Barriers to girls and women’s hockey participation in Quebec
In 2021, it was reported that Ontario had 8 times more girls on its hockey teams than Quebec. Girls’ registrations represent 21% of all registrations in Ontario, while they represent around 10% in Quebec. One possible reason for this discrepancy is that hockey is more difficult to access for girls and women in Quebec.
For example, in Quebec, many girls who want to reach the highest levels must play with boys. Let’s take the most recent example of an athlete who made the news with her achievements on the ice: goaltender Ève Gascon. Gascon is the first woman in 22 years (since Charline Labonté in 2000) to not only lace up her skates, but also record a win, in the Quebec Major Junior Hockey League (QMJHL).
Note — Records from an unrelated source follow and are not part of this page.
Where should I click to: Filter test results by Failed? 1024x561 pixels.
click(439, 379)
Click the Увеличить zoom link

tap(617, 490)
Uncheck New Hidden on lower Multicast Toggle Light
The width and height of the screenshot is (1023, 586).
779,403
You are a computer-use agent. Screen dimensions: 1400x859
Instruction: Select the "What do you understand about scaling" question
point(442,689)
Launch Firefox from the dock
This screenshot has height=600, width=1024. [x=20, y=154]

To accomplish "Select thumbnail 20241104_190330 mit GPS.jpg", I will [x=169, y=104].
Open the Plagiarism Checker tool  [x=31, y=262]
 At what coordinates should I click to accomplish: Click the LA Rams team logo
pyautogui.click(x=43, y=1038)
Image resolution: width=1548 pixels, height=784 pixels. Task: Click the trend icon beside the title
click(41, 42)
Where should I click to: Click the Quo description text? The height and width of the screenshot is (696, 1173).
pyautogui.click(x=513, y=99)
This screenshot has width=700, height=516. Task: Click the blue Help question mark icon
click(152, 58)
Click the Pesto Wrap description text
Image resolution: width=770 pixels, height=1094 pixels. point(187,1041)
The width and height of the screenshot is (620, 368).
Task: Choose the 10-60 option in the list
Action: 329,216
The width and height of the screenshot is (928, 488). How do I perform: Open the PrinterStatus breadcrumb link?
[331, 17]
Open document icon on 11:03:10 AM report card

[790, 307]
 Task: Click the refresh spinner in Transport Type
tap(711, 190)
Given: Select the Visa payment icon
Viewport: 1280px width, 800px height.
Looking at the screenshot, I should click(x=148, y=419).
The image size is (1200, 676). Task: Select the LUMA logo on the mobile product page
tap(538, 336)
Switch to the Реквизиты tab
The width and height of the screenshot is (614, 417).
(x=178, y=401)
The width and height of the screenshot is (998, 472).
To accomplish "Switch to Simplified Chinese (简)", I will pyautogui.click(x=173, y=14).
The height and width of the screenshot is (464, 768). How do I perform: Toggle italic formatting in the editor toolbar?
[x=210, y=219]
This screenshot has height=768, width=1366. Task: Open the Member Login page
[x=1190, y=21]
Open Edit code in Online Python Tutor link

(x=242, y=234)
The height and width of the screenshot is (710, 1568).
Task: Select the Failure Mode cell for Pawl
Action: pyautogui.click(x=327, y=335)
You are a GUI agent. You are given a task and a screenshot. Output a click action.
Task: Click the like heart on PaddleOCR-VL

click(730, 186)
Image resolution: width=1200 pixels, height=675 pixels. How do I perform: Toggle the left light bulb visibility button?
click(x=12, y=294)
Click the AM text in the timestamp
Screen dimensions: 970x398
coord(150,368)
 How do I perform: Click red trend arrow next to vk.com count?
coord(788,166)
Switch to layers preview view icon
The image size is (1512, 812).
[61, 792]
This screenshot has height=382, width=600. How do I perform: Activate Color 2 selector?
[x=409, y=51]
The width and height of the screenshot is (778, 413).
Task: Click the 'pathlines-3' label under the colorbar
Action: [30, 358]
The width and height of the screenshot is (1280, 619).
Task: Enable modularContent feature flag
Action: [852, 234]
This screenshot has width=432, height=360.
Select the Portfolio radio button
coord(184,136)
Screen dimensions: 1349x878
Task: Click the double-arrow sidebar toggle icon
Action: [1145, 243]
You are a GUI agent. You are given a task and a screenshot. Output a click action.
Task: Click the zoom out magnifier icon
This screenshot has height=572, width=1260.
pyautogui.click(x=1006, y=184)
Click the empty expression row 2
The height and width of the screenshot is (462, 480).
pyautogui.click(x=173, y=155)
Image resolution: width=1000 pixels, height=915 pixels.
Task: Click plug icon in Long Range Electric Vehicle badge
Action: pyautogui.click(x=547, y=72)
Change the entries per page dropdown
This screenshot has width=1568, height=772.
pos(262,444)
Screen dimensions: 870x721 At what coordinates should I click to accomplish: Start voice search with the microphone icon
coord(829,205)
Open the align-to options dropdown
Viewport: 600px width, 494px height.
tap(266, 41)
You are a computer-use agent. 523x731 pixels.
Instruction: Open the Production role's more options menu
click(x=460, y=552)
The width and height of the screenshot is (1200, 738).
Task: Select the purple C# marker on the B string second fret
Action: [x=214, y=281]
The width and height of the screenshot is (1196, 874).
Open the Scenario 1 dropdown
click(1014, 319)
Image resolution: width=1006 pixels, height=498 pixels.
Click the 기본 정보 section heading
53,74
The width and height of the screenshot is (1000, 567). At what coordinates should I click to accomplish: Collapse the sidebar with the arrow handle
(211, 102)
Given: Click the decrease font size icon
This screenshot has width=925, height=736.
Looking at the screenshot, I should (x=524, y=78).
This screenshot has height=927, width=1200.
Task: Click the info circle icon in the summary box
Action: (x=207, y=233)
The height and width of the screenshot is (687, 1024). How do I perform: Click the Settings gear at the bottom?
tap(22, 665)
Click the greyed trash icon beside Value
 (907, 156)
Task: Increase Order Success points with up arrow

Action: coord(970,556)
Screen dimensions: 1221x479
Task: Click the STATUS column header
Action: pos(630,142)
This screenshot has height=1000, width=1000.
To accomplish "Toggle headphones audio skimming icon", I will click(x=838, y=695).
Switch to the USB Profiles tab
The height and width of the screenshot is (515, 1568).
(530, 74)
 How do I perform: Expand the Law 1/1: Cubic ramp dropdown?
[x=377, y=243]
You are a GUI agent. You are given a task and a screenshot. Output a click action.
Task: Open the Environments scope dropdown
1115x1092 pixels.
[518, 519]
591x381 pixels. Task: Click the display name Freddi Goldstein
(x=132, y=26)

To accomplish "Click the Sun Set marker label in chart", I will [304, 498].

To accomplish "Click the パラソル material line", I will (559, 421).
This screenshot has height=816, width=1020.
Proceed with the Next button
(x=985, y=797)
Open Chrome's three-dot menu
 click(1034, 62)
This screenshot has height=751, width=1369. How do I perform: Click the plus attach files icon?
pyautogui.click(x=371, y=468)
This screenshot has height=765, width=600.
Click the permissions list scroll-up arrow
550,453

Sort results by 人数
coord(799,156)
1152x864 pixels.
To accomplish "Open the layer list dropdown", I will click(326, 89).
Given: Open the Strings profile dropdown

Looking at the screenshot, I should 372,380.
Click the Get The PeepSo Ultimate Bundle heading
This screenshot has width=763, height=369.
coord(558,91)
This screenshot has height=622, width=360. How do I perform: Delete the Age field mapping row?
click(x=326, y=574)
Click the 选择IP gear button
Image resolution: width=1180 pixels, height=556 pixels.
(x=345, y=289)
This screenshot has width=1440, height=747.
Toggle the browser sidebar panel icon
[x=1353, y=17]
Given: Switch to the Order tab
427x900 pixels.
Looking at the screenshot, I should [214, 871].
Ève played hockey with boys her entire life, eventually progressing to the men’s NCAA Division 1 college network where she currently plays. In 2020, she signed her first women’s hockey contract with the University of Minnesota, which she committed to join in 2022 or 2023, once she graduates from college. Her journey is remarkable, but it also shows how difficult it is for girls and women to progress to the highest levels of the sport.
In the study conducted in Trois-Rivières, we found that accessibility to the sport of women’s hockey is a very real problem. Participants who reported playing in men’s leagues did so primarily because there weren’t women’s leagues in their area or because the calibre of men’s hockey was more appropriate for their development. Our findings indicate that girls and women’s hockey in Quebec isn’t only difficult to access, but also doesn’t offer enough variety of competitive levels to meet the needs of all girls and women. Athletes who did play in women-only competitive networks were often forced to move away from home or travel long distances to practices and games. Consequently, many girls and women abandoned the sport.
Key factors driving girls and women’s hockey participation in Quebec
So, what motivates or inspires girls and women in Quebec to jump on the ice, despite the challenges they face? The Quebec women who responded to our survey identified 3 primary sources of motivation for their participation in hockey:
- Desire for self-accomplishment (to progress, to improve)
- Acquisition and mastery of new skills
Some women also identified positive emotions, stimulation from being exposed to something new, learning and recognition (winning) as additional motivators. In our sample, these trends were similar regardless of the athlete’s competitive level.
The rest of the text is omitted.